Re: [PATCH net-next] net: phy: populate host_interfaces when attaching PHY

From: Daniel Golle
Date: Thu Oct 10 2024 - 10:12:55 EST


On Thu, Oct 10, 2024 at 12:23:18AM +0100, Russell King (Oracle) wrote:
> On Wed, Oct 09, 2024 at 10:31:51PM +0100, Daniel Golle wrote:
> > On Wed, Oct 09, 2024 at 09:12:06PM +0100, Russell King (Oracle) wrote:
> > > [...]
> > > The interface mode given in DT is just a "guide" because the 88x3310
> > > does no more than verify that the interface mode that it is bound with
> > > is one it supports. However, every time the link comes up, providing
> > > it is not operating in rate matching mode (which the PP2 doesn't
> > > support) it will change its MAC facing interface appropriately.
> >
> > Unfortunately, and apparently different from the 88x3310, there is no
> > hardware strapping for this to be decided with RealTek's PHYs, but
> > using rate-matching or interface-mode-switching is decided by the
> > driver.
>
> No, but there is firmware, and firmware provisioning determines the
> PHY behaviour. That's the equivalent of hardware pin strapping on
> Aquantia PHYs.

Yes, but there is broken firmware, or firmware which doesn't care
and always just expected the Linux driver to take care of that.
In many cases I've seen, U-Boot, for example, only initializes the
PHY and sets those registers in case it is configured to load
Linux via TFTP, or interrupted by the user who may chose to do that.
In the default case (loading Linux from flash) the PHY is not even
powered-up in some cases.

In case you mean firmware as in what Linux is presented in DT, then
yes, I agree. But we'll need define new bindings for that then.

>
> I think you need to review a previous thread on the Aquantia PHYs
> and firmware setting stupid interface modes, and trying to fix the
> stuff up (and there in you will find the discussions about the
> firmware provisioning that determines how the MAC interface on these
> PHYs behave.

Exercise instructions:
A – Answer these questions about the patch thread:
(i) On Aquantia PHYs, what is firmware provisioning the equivalent of?
(ii) Which PHY does no more than verify that the interface mode it is bound with is one it supports?
(iii) In the default case, where is Linux loaded from?
B – Copy the part of the patch thread that begins at the words "In many cases" and stops after "for that then.", renaming "U-Boot" to "the bootloader".
C – Which PHYs does the patch thread name?
Use only the patch thread to respond, not the data.

Material:

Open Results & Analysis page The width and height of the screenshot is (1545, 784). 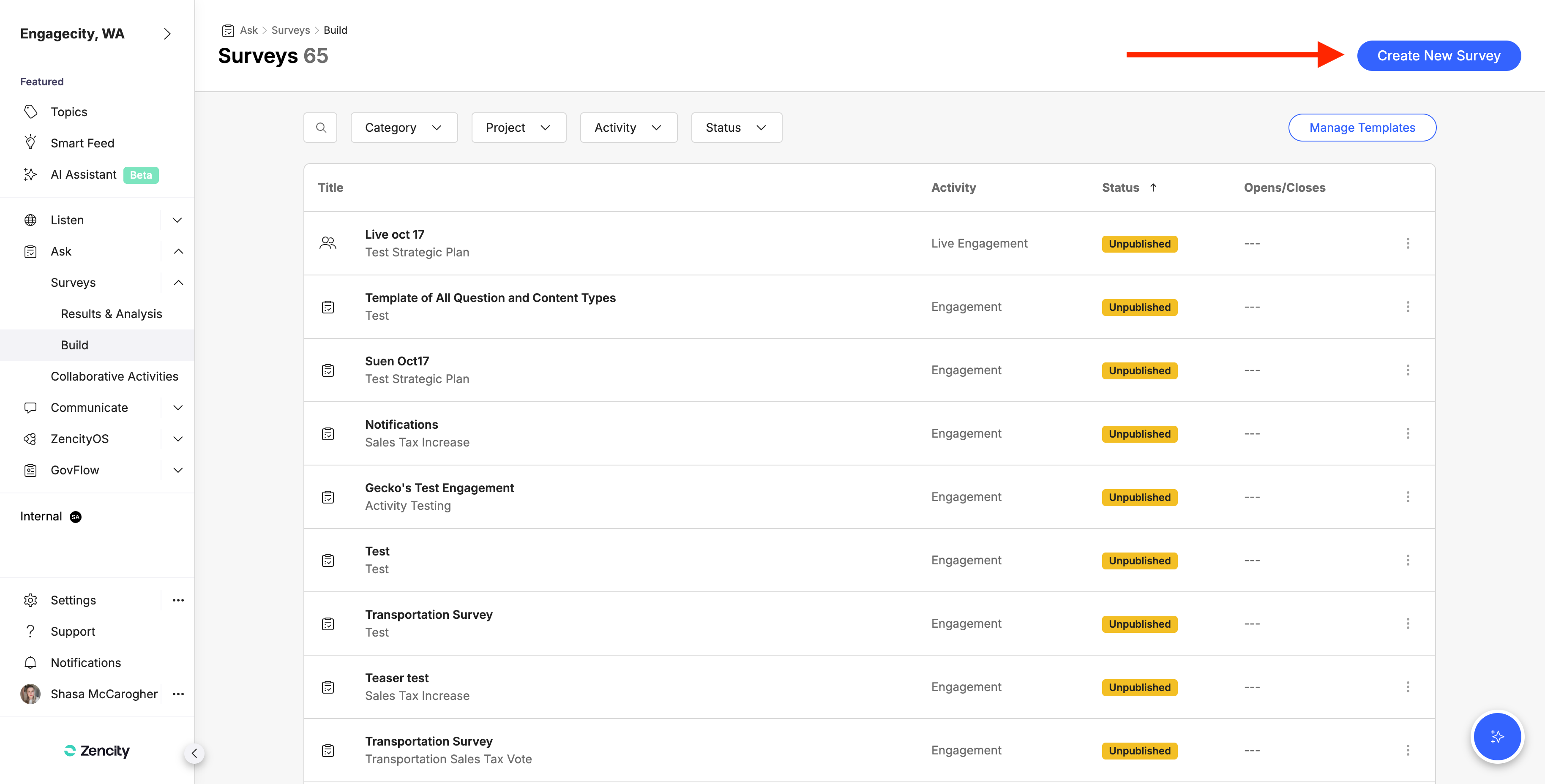coord(111,313)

Answers for this exercise:
A –
(i) Hardware pin strapping.
(ii) The 88x3310.
(iii) From flash.

B –
In many cases I've seen, the bootloader, for example, only initializes the
PHY and sets those registers in case it is configured to load
Linux via TFTP, or interrupted by the user who may chose to do that.
In the default case (loading Linux from flash) the PHY is not even
powered-up in some cases.

In case you mean firmware as in what Linux is presented in DT, then
yes, I agree. But we'll need define new bindings for that then.

C – The 88x3310, RealTek's PHYs and Aquantia PHYs.